Problem statement>
Please convert the records from the line containing "coordinates (1482, 179)." through the line containing "Locate an element on the screen." into a Markdown table with the columns Row and Line. Number each row, leave out blank lines, and include only that stretch.

Information supplied>
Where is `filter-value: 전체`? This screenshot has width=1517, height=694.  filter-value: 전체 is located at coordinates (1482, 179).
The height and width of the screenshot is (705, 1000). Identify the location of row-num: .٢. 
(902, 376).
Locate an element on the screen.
* * *
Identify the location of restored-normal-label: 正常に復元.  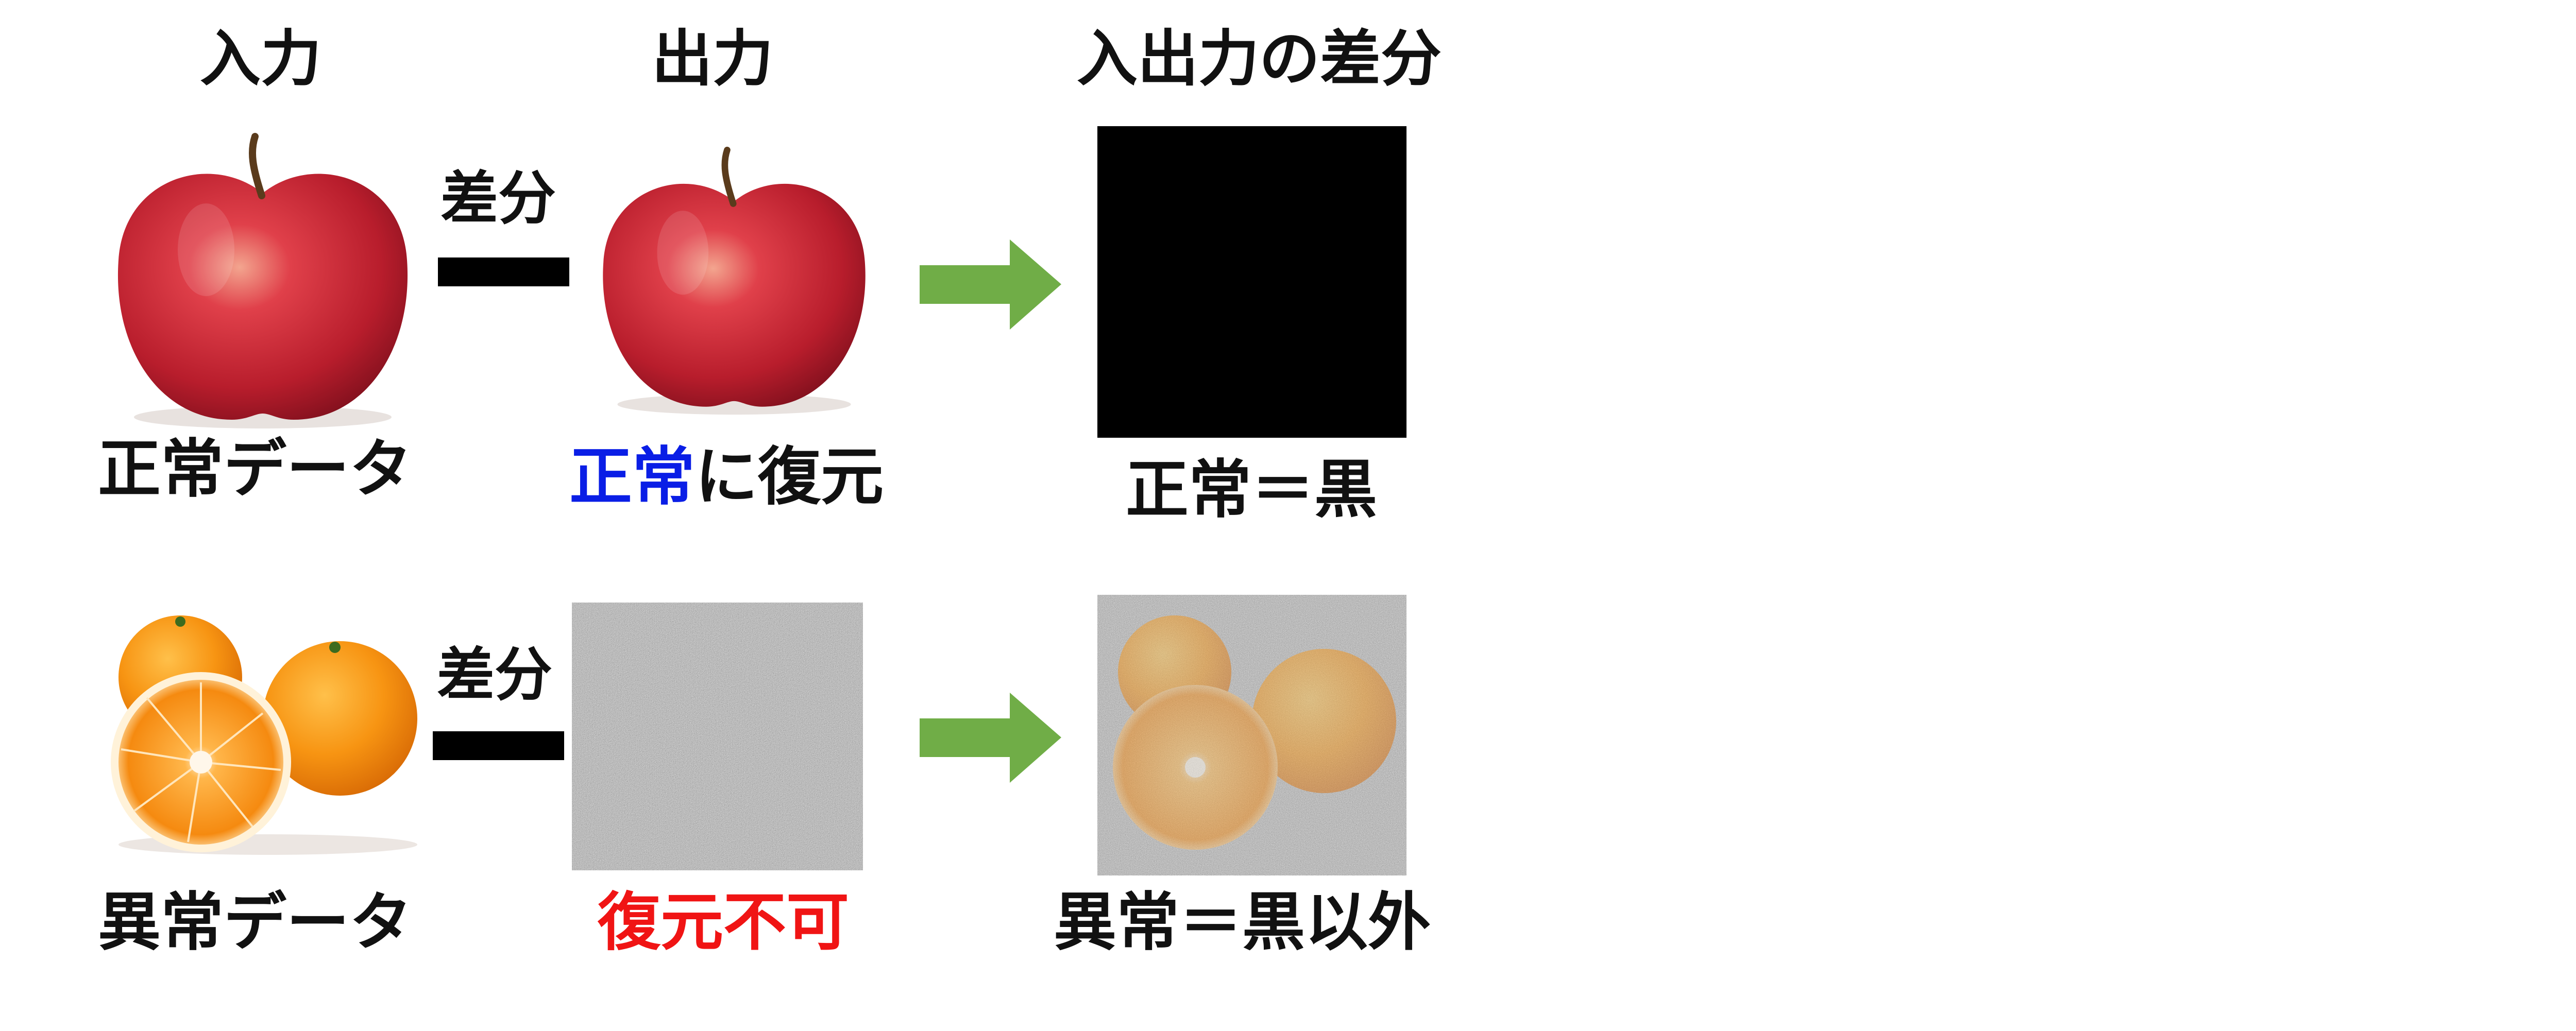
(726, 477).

Written solution>
| Row | Line |
|---|---|
| 1 | Where is `filter-value: 전체`? This screenshot has width=1517, height=694.  filter-value: 전체 is located at coordinates (1482, 179). |
| 2 | The height and width of the screenshot is (705, 1000). Identify the location of row-num: .٢.  |
| 3 | (902, 376). |
| 4 | Locate an element on the screen. |